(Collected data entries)
=======

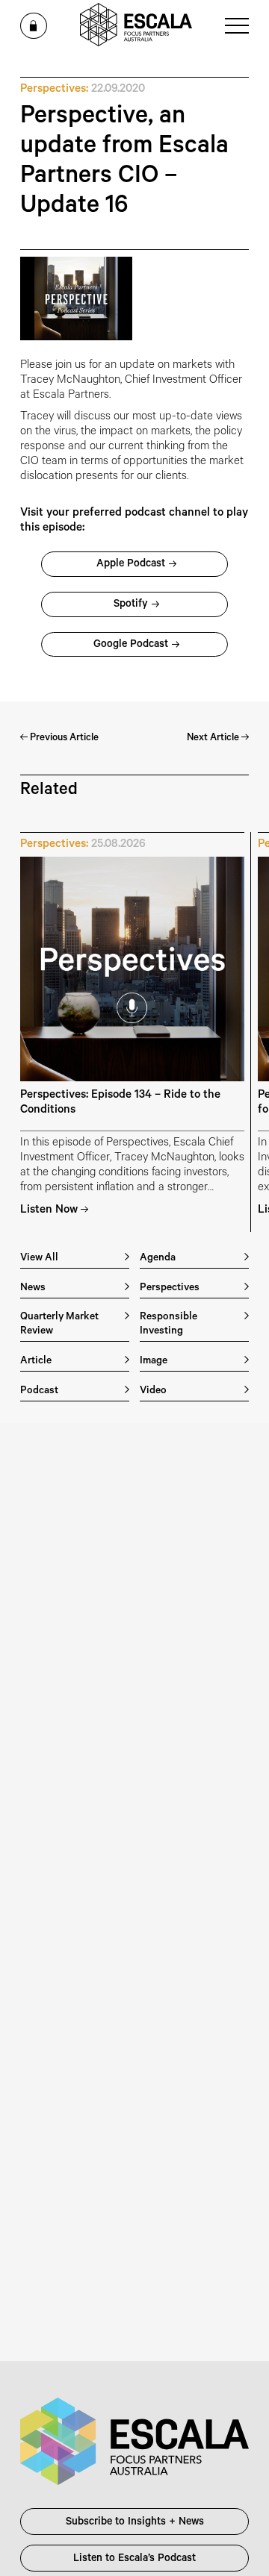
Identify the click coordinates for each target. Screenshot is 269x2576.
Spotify (131, 605)
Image (153, 1361)
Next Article (214, 738)
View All (39, 1258)
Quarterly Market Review (59, 1324)
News (33, 1288)
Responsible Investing (168, 1324)
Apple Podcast (130, 565)
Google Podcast (130, 645)
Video (153, 1391)
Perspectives (170, 1288)
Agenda (158, 1258)
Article (36, 1361)
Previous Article (63, 738)
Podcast (39, 1391)
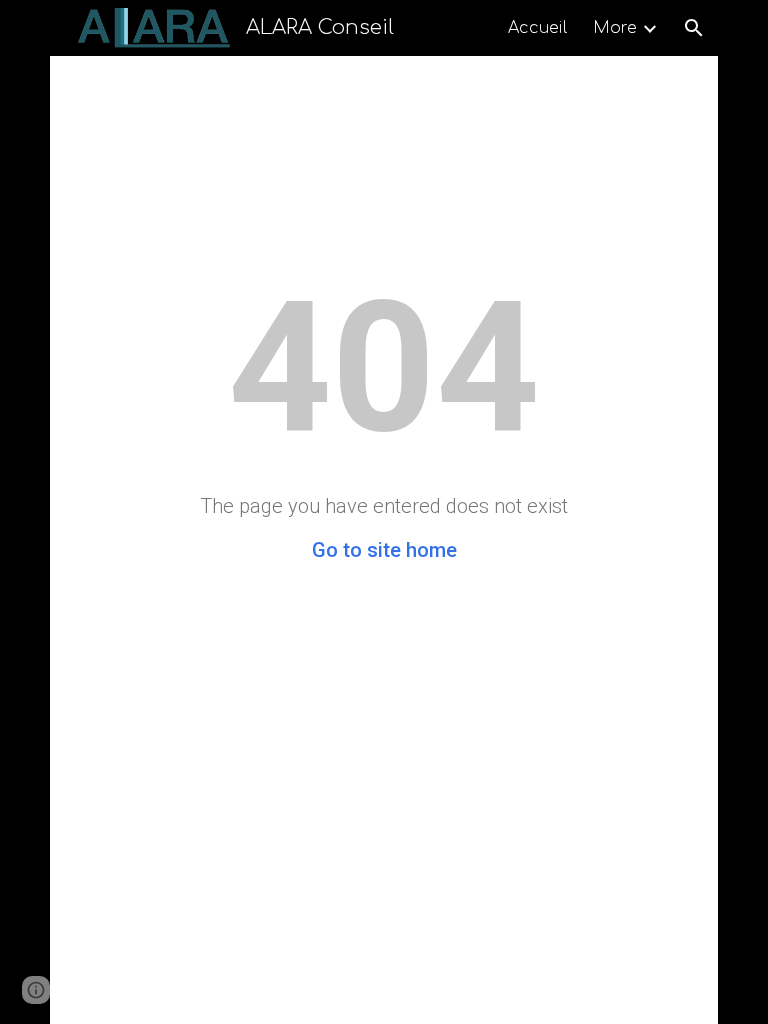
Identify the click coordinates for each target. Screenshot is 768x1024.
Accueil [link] (537, 28)
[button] (694, 28)
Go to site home (384, 550)
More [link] (615, 28)
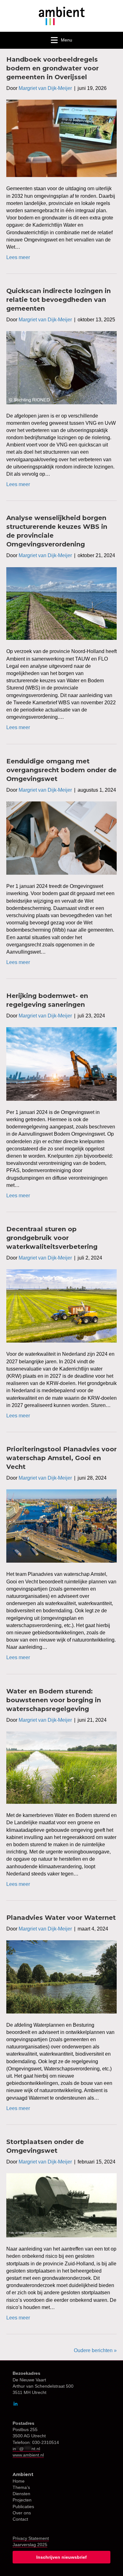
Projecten (22, 2499)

=======

> PROBLEM:
Copy out exactly the lines between the line that contains "Image (153, 1361)" and the last line of the records, both ends included; leave out every picture.

> EXPECTED ANSWER:
Image (153, 1361)
Next Article (214, 738)
View All (39, 1258)
Quarterly Market Review (59, 1324)
News (33, 1288)
Responsible Investing (168, 1324)
Apple Podcast (130, 565)
Google Podcast (130, 645)
Video (153, 1391)
Perspectives (170, 1288)
Agenda (158, 1258)
Article (36, 1361)
Previous Article (63, 738)
Podcast (39, 1391)
Identify the click coordinates for each target. Screenshot is 768x1024.
Accueil [link] (537, 28)
[button] (694, 28)
Go to site home (384, 550)
More [link] (615, 28)
Projecten (22, 2499)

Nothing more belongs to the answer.